Rewrite all of the material below, swapping "Sitemap" for "Site Map" and leaving every other line and character unchanged.

***** SUPPLIED DATA *****

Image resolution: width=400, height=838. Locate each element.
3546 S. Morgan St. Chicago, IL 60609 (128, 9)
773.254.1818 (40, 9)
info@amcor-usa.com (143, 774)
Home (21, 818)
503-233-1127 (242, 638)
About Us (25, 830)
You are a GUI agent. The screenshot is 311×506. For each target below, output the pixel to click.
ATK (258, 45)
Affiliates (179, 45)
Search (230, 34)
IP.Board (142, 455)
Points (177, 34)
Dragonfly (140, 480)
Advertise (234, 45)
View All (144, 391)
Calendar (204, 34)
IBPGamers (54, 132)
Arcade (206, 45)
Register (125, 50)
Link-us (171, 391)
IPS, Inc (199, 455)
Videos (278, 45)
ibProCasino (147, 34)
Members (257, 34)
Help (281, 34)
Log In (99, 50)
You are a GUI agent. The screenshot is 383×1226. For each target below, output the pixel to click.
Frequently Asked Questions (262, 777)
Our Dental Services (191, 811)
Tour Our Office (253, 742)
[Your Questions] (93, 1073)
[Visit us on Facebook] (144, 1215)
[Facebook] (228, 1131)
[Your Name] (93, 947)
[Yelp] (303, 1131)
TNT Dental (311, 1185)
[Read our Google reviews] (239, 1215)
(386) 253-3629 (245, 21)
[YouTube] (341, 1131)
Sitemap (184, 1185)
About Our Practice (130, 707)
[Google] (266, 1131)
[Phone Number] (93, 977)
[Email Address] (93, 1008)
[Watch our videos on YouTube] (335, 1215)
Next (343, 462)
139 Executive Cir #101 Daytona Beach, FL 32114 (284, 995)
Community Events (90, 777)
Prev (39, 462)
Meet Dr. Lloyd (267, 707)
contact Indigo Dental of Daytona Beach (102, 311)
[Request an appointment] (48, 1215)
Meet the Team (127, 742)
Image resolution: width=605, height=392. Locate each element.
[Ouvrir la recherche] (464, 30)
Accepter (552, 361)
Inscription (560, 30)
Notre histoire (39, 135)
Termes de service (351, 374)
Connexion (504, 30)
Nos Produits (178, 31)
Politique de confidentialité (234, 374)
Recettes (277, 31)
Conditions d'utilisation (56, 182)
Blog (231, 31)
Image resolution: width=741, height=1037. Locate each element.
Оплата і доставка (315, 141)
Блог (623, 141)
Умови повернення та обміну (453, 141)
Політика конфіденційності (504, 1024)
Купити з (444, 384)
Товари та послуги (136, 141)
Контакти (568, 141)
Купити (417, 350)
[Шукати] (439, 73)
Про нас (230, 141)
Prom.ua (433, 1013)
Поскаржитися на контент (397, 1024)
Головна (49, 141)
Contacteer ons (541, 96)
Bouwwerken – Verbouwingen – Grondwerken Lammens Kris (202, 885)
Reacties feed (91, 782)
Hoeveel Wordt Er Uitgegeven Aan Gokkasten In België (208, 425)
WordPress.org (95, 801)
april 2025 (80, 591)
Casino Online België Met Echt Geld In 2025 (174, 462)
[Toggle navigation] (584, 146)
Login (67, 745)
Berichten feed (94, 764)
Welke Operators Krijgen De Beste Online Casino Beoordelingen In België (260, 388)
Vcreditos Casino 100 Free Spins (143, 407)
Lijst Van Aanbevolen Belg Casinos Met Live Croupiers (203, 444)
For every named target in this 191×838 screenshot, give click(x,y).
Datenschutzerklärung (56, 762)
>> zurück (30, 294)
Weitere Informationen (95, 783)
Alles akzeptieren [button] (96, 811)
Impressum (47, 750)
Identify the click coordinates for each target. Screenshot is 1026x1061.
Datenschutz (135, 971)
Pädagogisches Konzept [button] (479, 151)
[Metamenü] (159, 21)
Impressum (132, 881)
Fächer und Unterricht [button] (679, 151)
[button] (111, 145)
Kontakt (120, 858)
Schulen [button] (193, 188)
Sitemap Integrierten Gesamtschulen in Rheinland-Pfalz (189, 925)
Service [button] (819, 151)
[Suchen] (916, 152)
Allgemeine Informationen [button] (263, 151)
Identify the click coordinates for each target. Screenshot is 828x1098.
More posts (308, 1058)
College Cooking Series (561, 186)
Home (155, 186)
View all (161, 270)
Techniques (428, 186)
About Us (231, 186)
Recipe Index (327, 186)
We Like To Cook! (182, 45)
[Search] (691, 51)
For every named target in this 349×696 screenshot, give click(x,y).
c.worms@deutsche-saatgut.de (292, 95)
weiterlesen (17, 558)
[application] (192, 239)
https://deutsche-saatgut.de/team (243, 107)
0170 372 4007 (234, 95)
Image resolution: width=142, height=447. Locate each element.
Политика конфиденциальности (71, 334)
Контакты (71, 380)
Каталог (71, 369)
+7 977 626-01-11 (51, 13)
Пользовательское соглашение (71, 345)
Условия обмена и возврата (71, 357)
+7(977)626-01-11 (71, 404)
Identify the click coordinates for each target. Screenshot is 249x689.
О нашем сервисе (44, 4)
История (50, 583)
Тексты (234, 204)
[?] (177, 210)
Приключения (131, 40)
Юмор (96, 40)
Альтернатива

*****

--- THE COMPLETED TASK ---
Image resolution: width=400, height=838. Locate each element.
3546 S. Morgan St. Chicago, IL 60609 (128, 9)
773.254.1818 (40, 9)
info@amcor-usa.com (143, 774)
Home (21, 818)
503-233-1127 (242, 638)
About Us (25, 830)
You are a GUI agent. The screenshot is 311×506. For each target below, output the pixel to click.
ATK (258, 45)
Affiliates (179, 45)
Search (230, 34)
IP.Board (142, 455)
Points (177, 34)
Dragonfly (140, 480)
Advertise (234, 45)
View All (144, 391)
Calendar (204, 34)
IBPGamers (54, 132)
Arcade (206, 45)
Register (125, 50)
Link-us (171, 391)
IPS, Inc (199, 455)
Videos (278, 45)
ibProCasino (147, 34)
Members (257, 34)
Help (281, 34)
Log In (99, 50)
You are a GUI agent. The screenshot is 383×1226. For each target below, output the pixel to click.
Frequently Asked Questions (262, 777)
Our Dental Services (191, 811)
Tour Our Office (253, 742)
[Your Questions] (93, 1073)
[Visit us on Facebook] (144, 1215)
[Facebook] (228, 1131)
[Your Name] (93, 947)
[Yelp] (303, 1131)
TNT Dental (311, 1185)
[Read our Google reviews] (239, 1215)
(386) 253-3629 (245, 21)
[YouTube] (341, 1131)
Site Map (184, 1185)
About Our Practice (130, 707)
[Google] (266, 1131)
[Phone Number] (93, 977)
[Email Address] (93, 1008)
[Watch our videos on YouTube] (335, 1215)
Next (343, 462)
139 Executive Cir #101 Daytona Beach, FL 32114 (284, 995)
Community Events (90, 777)
Prev (39, 462)
Meet Dr. Lloyd (267, 707)
contact Indigo Dental of Daytona Beach (102, 311)
[Request an appointment] (48, 1215)
Meet the Team (127, 742)
Image resolution: width=605, height=392. Locate each element.
[Ouvrir la recherche] (464, 30)
Accepter (552, 361)
Inscription (560, 30)
Notre histoire (39, 135)
Termes de service (351, 374)
Connexion (504, 30)
Nos Produits (178, 31)
Politique de confidentialité (234, 374)
Recettes (277, 31)
Conditions d'utilisation (56, 182)
Blog (231, 31)
Image resolution: width=741, height=1037. Locate each element.
Оплата і доставка (315, 141)
Блог (623, 141)
Умови повернення та обміну (453, 141)
Політика конфіденційності (504, 1024)
Купити з (444, 384)
Товари та послуги (136, 141)
Контакти (568, 141)
Купити (417, 350)
[Шукати] (439, 73)
Про нас (230, 141)
Prom.ua (433, 1013)
Поскаржитися на контент (397, 1024)
Головна (49, 141)
Contacteer ons (541, 96)
Bouwwerken – Verbouwingen – Grondwerken Lammens Kris (202, 885)
Reacties feed (91, 782)
Hoeveel Wordt Er Uitgegeven Aan Gokkasten In België (208, 425)
WordPress.org (95, 801)
april 2025 (80, 591)
Casino Online België Met Echt Geld In 2025 (174, 462)
[Toggle navigation] (584, 146)
Login (67, 745)
Berichten feed (94, 764)
Welke Operators Krijgen De Beste Online Casino Beoordelingen In België (260, 388)
Vcreditos Casino 100 Free Spins (143, 407)
Lijst Van Aanbevolen Belg Casinos Met Live Croupiers (203, 444)
For every named target in this 191×838 screenshot, give click(x,y).
Datenschutzerklärung (56, 762)
>> zurück (30, 294)
Weitere Informationen (95, 783)
Alles akzeptieren [button] (96, 811)
Impressum (47, 750)
Identify the click coordinates for each target. Screenshot is 1026x1061.
Datenschutz (135, 971)
Pädagogisches Konzept [button] (479, 151)
[Metamenü] (159, 21)
Impressum (132, 881)
Fächer und Unterricht [button] (679, 151)
[button] (111, 145)
Kontakt (120, 858)
Schulen [button] (193, 188)
Site Map Integrierten Gesamtschulen in Rheinland-Pfalz (189, 925)
Service [button] (819, 151)
[Suchen] (916, 152)
Allgemeine Informationen [button] (263, 151)
Identify the click coordinates for each target. Screenshot is 828x1098.
More posts (308, 1058)
College Cooking Series (561, 186)
Home (155, 186)
View all (161, 270)
Techniques (428, 186)
About Us (231, 186)
Recipe Index (327, 186)
We Like To Cook! (182, 45)
[Search] (691, 51)
For every named target in this 349×696 screenshot, give click(x,y).
c.worms@deutsche-saatgut.de (292, 95)
weiterlesen (17, 558)
[application] (192, 239)
https://deutsche-saatgut.de/team (243, 107)
0170 372 4007 (234, 95)
Image resolution: width=142, height=447. Locate each element.
Политика конфиденциальности (71, 334)
Контакты (71, 380)
Каталог (71, 369)
+7 977 626-01-11 (51, 13)
Пользовательское соглашение (71, 345)
Условия обмена и возврата (71, 357)
+7(977)626-01-11 (71, 404)
Identify the click coordinates for each target. Screenshot is 249x689.
О нашем сервисе (44, 4)
История (50, 583)
Тексты (234, 204)
[?] (177, 210)
Приключения (131, 40)
Юмор (96, 40)
Альтернатива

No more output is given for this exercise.